Anyway it's so small, a little smaller than our Moon, that it would surely lose all its atmosphere, and water too if brought inwards. So, if Saturn had migrated inwards in the inner solar system, Titan would become a planet without any atmosphere surely. And hard to see how it could hold onto its water and ice,
But there's no reason why a gas giant like Saturn couldn't have a moon as big as the Earth, in principle. And if it did - well it could be easily habitable by Earth like life, if Saturn moves inwards to the habitable zone. And a close orbiting moon with an orbit of several days - it could be well habitable. Maybe if we ever encounter ETIs in another solar system, by radio or laser messages or some such, maybe some of them might indeed inhabit moons circling gas giants :).

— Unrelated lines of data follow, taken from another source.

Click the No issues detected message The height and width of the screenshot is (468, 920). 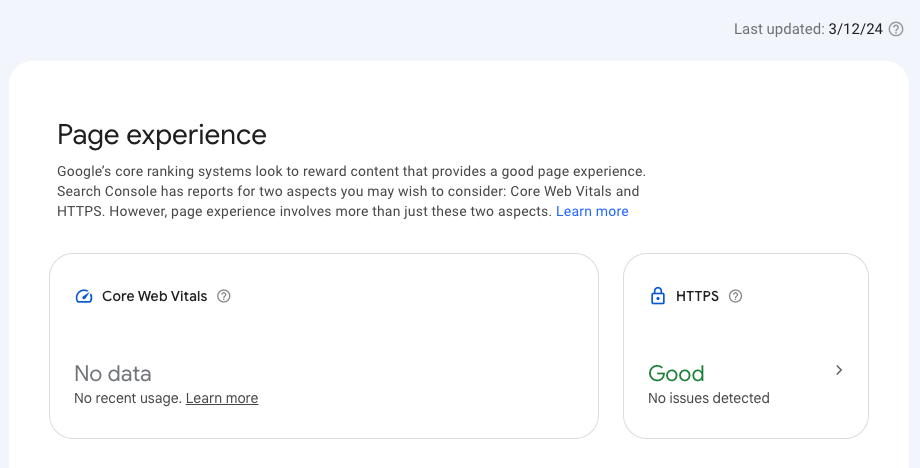709,398
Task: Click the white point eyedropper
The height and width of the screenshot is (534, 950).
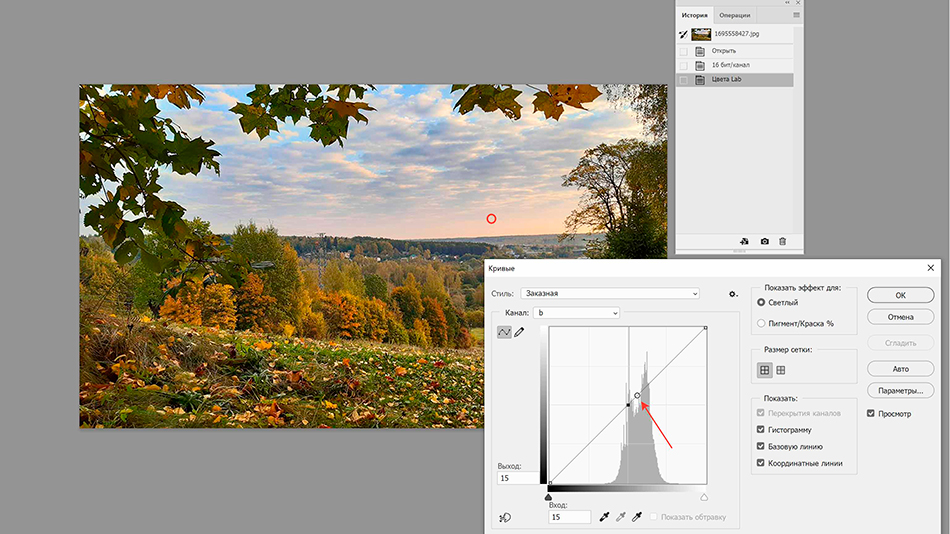Action: coord(635,517)
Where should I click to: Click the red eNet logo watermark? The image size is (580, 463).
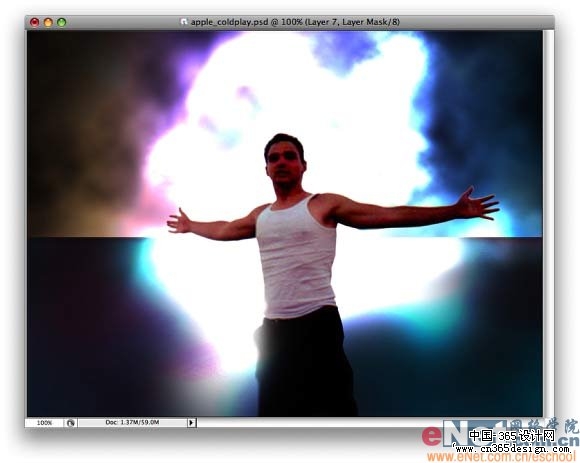tap(432, 436)
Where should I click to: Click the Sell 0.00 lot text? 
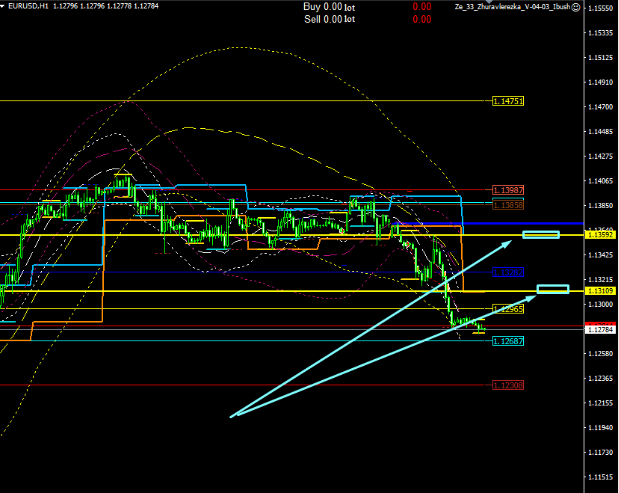[330, 18]
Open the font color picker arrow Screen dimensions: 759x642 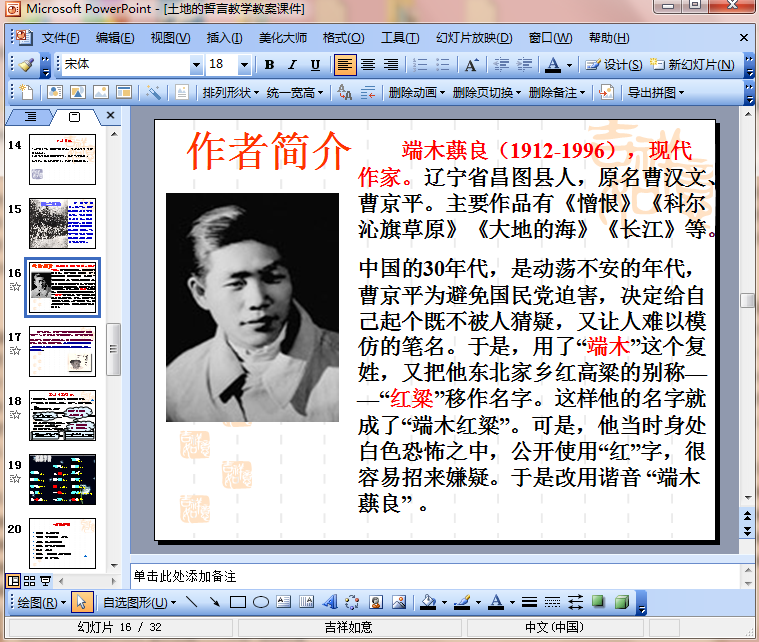click(570, 65)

Another way we could get a ringed planet in the sky is if we had a gas giant like Saturn but with much larger rings. So - not actually orbiting it, it would be in an independent orbit around the sun.
And astronomers have found a gas giant just like that. J1407b.
This is what it would look like in the sky over Berlin if it was in our solar system:
It would be much larger than our full moon and you'd see the rings easily by day with the naked eye.